DIEGO BARCALA.- “Es zurdo, rubio y mete la pierna. A veces pienso que no es mi hijo”. A Míchel, gloria del Real Madrid, no se le puede acusar de haber tomado mal las críticas a su hijo. Adrián González (Madrid, 1988) por fin ha conseguido dejar atrás la sombra de su apellido. Y eso que González es fácil para pasar desapercibido. Pero el centrocampista del Eibar ha sufrido para ganarse la vida en la élite del fútbol español. Desde que asomó por las categorías inferiores del Madrid sólo tenía una posibilidad de éxito: ser inmensamente mejor que su padre. Y eso no es sencillo. De hecho, es demasiado.
El partido del pasado domingo entre el Eibar y el Athletic Club tuvo fases de fútbol regional. Imprecisiones, pelotazos, nervios, fuerza… Un clásico, cada vez menos frecuente, del reducido espacio verde de Ipurua, domicilio del líder de la LigaBBVA, la SD Eibar. A diferencia del año pasado el césped vizcaíno era impecable, pero como decíamos, el fútbol no tanto hasta que el empeine de Adrián acarició el balón para dar el mejor pase de la jornada. En un contrataque rápido Adrián pidió el balón en la frontal y lo tocó con el exterior para filtrar un balón que un compañero disparó al larguero. En la segunda parte, afrontó con la fuerza de un jugador de primera un córner y metió su segundo gol en dos jornadas. Decidido: Adrián se ha hecho adulto.
Míchel era un jugador atormentado. Con una visión de juego inmensa, pasó su carrera incrustado en la derecha incapaz de mantener la concentración necesaria para ser lo que hoy es Toni Kroos. Su enorme talento técnico y un golpeo digno de Beckham le permitieron una carrera gloriosa en la banda derecha del Real Madrid pese a ser un jugador algo lento para la banda. Tan larga y buena fue su trayectoria que una generación entera de niños creció pensando que el número 8 jugaba por la derecha, cuando en realidad era el síntoma de que Míchel era un mediocentro apartado a la banda del 7. Míchel tenía además una zurda que fue perfeccionando con los años hasta llegar a pegar mejor al balón con su pierna mala. Un talento maravilloso que demostró hasta su último día de blanco con dos goles y una asistencia sin despeinar su cuerpo de veterano.

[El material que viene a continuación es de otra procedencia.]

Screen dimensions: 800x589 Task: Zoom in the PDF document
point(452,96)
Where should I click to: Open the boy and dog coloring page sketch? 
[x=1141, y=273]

Adrián es un centrocampista con una zurda muy notable, visión de juego aceptable y llegada a gol. Quizá no es capaz de sumar a todas sus virtudes la velocidad de ejecución de las grandes figuras pero tiene un don para jugar sobrado una década en la elite. Sin embargo, su trayectoria es un ir y venir de Primera a Segunda y de banquillo en banquillo. Algo tuvo que ver la desconfianza que siempre generó la coincidencia en los mismos equipos que entrenaba su padre.
Adrián y Míchel tuvieron la foto deseada por la nostalgia en el Castilla de la temporada 2006/2007. El padre alineó al hijo en 38 partidos. Se despidieron los dos del club y Adrián no tuvo la más mínima oportunidad de debutar en el primer equipo, como tantos otros canteranos de su brillante generación: Borja Valero, Negredo, Granero, Javi García, Alberto Bueno… Fuera del club, Míchel lanzó una frase Maradoniana: “Adrián tiene una desgracia, ser mi hijo”, por las críticas que recibía el jugador.
Tras dos temporadas discretas, Adrián fue fichado por el Getafe. Después de una temporada entrando y saliendo del equipo, el club madrileño fichó a su padre de entrenador. Otra vez lío. Desde entonces, se afianzó en el equipo titular desatando las previsibles desconfianzas. La afición le pita, le aplaude, le quiere, le odia… La clásica montaña rusa de la presión y finalmente hijo primero y padre después, salieron del equipo.
Desde entonces, Adrián empezó prácticamente de cero y su respuesta ha sido brillante dadas las circunstancias. Se ha superpuesto a todo y se ha afianzado como un jugador de experiencia muy valioso para cualquier equipo. El Eibar lo está disfrutando, ya emancipado, como un jugador maduro que a los 27 años está demostrando que es un jugador útil, pero con la desgracia de llevar la sangre de un mito.